もしかして、オレが女装コスやるほど自分のことカワイイって思ってるんだなこいつって思われてるパターン?
「いやいや、まあ、ないよ。ないとは思うけどさ~オレ、カワイイじゃ~ん」
「……」
冗談めかして言ってみたけど中田はコチラをチラッと見たけど何も言わない。
え~マジか~。マジそう思われちゃってる~?
いやいやオレ、子供の時、女の子に間違えられてヤローどもに声かけられまくったトラウマがあんだよな。
だからなわけで。カワイイとかは微塵も……みじんこ……。
「いや、それ、ありえなくもねえな」
え? なにそれ。意外にも肯定から入ったよ? 入っちゃったよ中田きゅーん。
「なんかオマエ、最近モテてんじゃん」
ズバリ!みたいか顔で中田は言った。
! ! !
え?マジ?……よく見てんな。
そう。実はオレ、モテてんの。
教室の黒板に城島さんとホテルに入る後ろ姿撮られた写真を貼られて、
『女も男もイケるから』なんて言っちゃった日から……。
うん。言ったのはオレだけど。ただのアオリ文句だったわけで。
でも言った言葉が独り歩きしちゃてるみたいで。
誰でもOKって誘ったみたいになっちゃってるところがあるみたいなんだよね。
あからさまにキモって感じでさけられたりはないけど、なんか見られてるな、みたいなことは……ある。

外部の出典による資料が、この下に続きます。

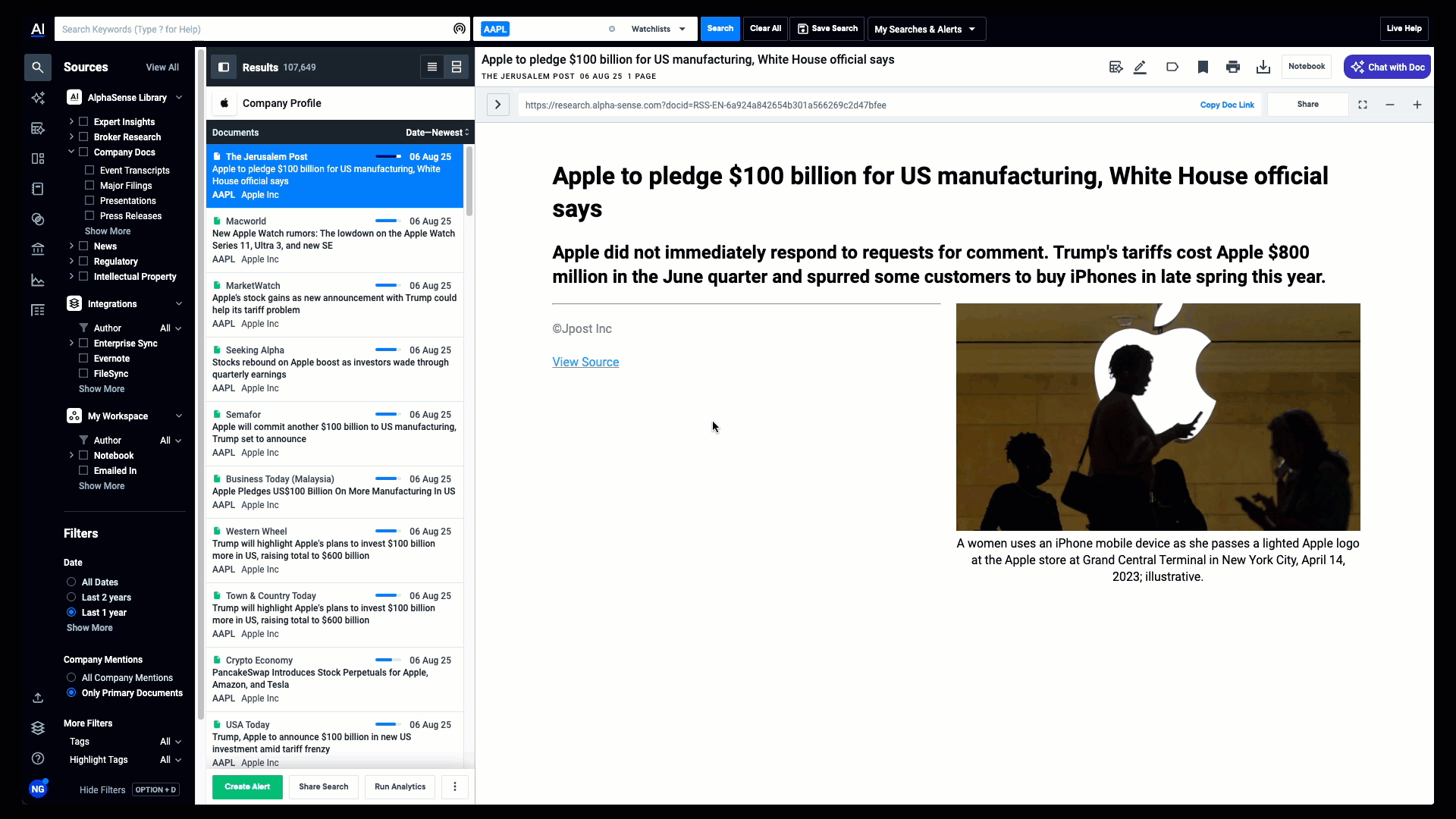The image size is (1456, 819).
Task: Click the Chat with Doc button
Action: tap(1387, 67)
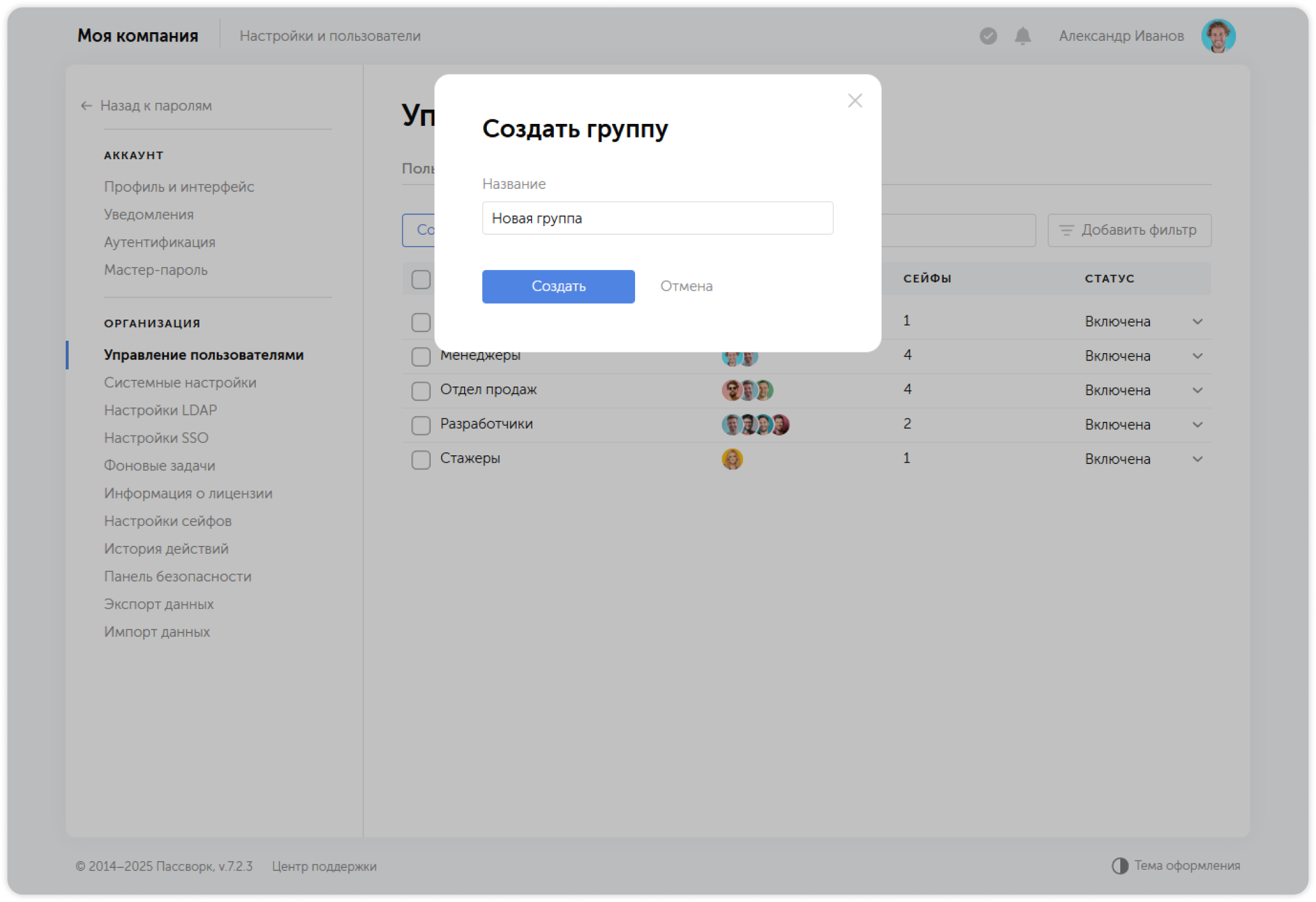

連絡先書いてあるメモやら、告白めいた手紙やらが机の中とかカバンの中とか、知らぬ間に入っていたり、とかもある。
どこで調べたんだかSNSにDMとかも、ある。
オレ、一応アカウント作ってるけどロム専でほとんどつぶやいてねえのに。
まあ男子校だし、この中の何%かはそうなんだろうから、全然おかしくはないんだけどさ。
「いやまあ……実は……そうなんだけど」
「ちょっと調べてみるか」と中田は心配そうな顔をする。
「いやいや大丈夫だって」
杏子ちゃんのことでアレなのにオレの事でもアレしたら大変だ。
「まあ、なんかあったらすぐ言えよ」
「おう。つうか、オレのカレシか!」
そう返すと中田がオレの首に腕を巻きつけてきた。
「マコ、オレのこと本気にさせんじゃねえ。今夜は寝かせねえぞコラ」とチョークスリーパーをかけてきた。
「ノーノー」とオレは中田の腕をタップする。
プロレスコントしながら教室に戻ると、佐藤が飛んできた。